Pixel coordinate grounding data
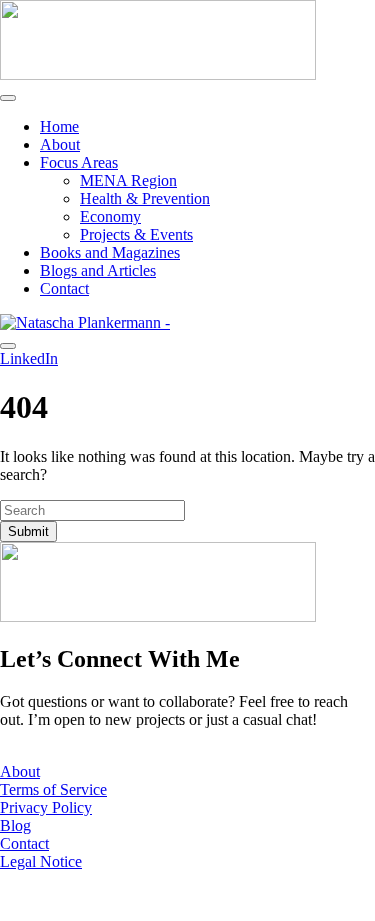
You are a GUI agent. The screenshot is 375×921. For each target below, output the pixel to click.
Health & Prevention (145, 198)
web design (122, 895)
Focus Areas (79, 162)
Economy (110, 216)
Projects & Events (136, 234)
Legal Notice (41, 861)
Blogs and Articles (98, 270)
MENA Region (128, 180)
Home (59, 126)
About (60, 144)
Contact (64, 288)
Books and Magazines (110, 252)
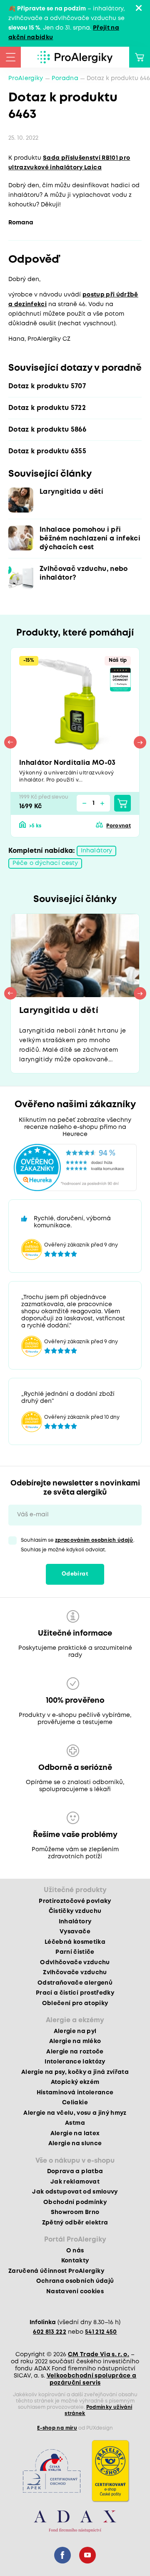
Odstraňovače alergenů (75, 1982)
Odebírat (75, 1574)
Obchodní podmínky (75, 2202)
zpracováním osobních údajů (94, 1540)
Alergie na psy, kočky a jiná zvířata (75, 2072)
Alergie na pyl (75, 2031)
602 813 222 (49, 2332)
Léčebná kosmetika (75, 1942)
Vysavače (75, 1931)
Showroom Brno (75, 2212)
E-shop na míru (57, 2428)
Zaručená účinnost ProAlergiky (56, 2271)
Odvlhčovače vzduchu (75, 1962)
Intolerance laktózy (75, 2061)
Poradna (65, 78)
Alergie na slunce (75, 2143)
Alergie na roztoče (74, 2051)
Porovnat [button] (118, 826)
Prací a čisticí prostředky (75, 1992)
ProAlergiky (25, 78)
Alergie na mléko (75, 2041)
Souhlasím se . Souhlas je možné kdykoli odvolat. (78, 1545)
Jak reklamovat (75, 2181)
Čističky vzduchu (75, 1911)
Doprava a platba (75, 2171)
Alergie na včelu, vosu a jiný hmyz (75, 2113)
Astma (75, 2123)
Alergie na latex (75, 2133)
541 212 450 (101, 2332)
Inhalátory (96, 850)
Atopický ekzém (75, 2082)
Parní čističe (74, 1952)
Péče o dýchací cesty (45, 863)
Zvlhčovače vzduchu (75, 1972)
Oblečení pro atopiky (75, 2003)
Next (140, 742)
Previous (10, 742)
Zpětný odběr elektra (75, 2222)
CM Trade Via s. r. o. (98, 2354)
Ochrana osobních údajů (75, 2281)
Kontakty (75, 2260)
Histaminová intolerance (75, 2092)
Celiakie (75, 2102)
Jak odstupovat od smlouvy (75, 2191)
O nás (75, 2250)
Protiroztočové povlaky (75, 1901)
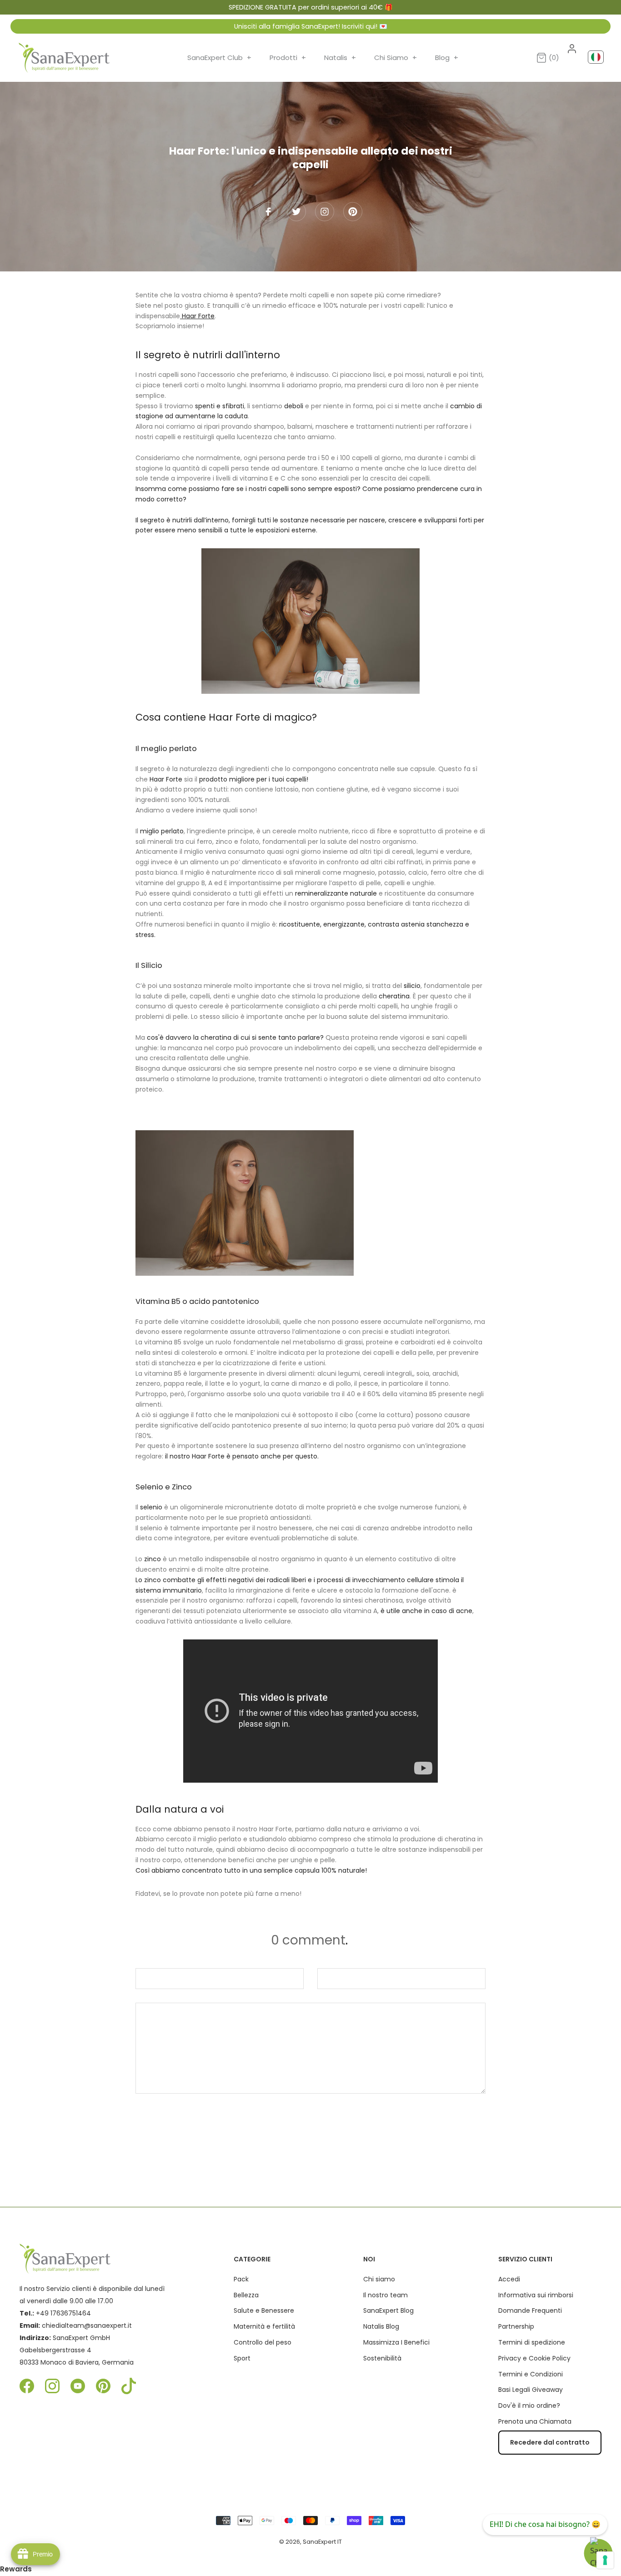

■ Problem details: Reproduce all the entries that precede this task, word for word, minus any pictures.

■ Exercise output:
You are a GUI agent. The screenshot is 375×921. For each target below, output the pixel to click.
Health & Prevention (145, 198)
web design (122, 895)
Focus Areas (79, 162)
Economy (110, 216)
Projects & Events (136, 234)
Legal Notice (41, 861)
Blogs and Articles (98, 270)
MENA Region (128, 180)
Home (59, 126)
About (60, 144)
Contact (64, 288)
Books and Magazines (110, 252)
Odstraňovače alergenů (75, 1982)
Odebírat (75, 1574)
Obchodní podmínky (75, 2202)
zpracováním osobních údajů (94, 1540)
Alergie na psy, kočky a jiná zvířata (75, 2072)
Alergie na pyl (75, 2031)
602 813 222 (49, 2332)
Léčebná kosmetika (75, 1942)
Vysavače (75, 1931)
Showroom Brno (75, 2212)
E-shop na míru (57, 2428)
Zaručená účinnost ProAlergiky (56, 2271)
Odvlhčovače vzduchu (75, 1962)
Intolerance laktózy (75, 2061)
Poradna (65, 78)
Alergie na slunce (75, 2143)
Alergie na roztoče (74, 2051)
Porovnat [button] (118, 826)
Prací a čisticí prostředky (75, 1992)
ProAlergiky (25, 78)
Alergie na mléko (75, 2041)
Souhlasím se . Souhlas je možné kdykoli odvolat. (78, 1545)
Jak reklamovat (75, 2181)
Čističky vzduchu (75, 1911)
Doprava a platba (75, 2171)
Alergie na včelu, vosu a jiný hmyz (75, 2113)
Astma (75, 2123)
Alergie na latex (75, 2133)
541 212 450 (101, 2332)
Inhalátory (96, 850)
Atopický ekzém (75, 2082)
Parní čističe (74, 1952)
Péče o dýchací cesty (45, 863)
Zvlhčovače vzduchu (75, 1972)
Oblečení pro atopiky (75, 2003)
Next (140, 742)
Previous (10, 742)
Zpětný odběr elektra (75, 2222)
CM Trade Via s. r. o. (98, 2354)
Ochrana osobních údajů (75, 2281)
Kontakty (75, 2260)
Histaminová intolerance (75, 2092)
Celiakie (75, 2102)
Jak odstupovat od smlouvy (75, 2191)
O nás (75, 2250)
Protiroztočové povlaky (75, 1901)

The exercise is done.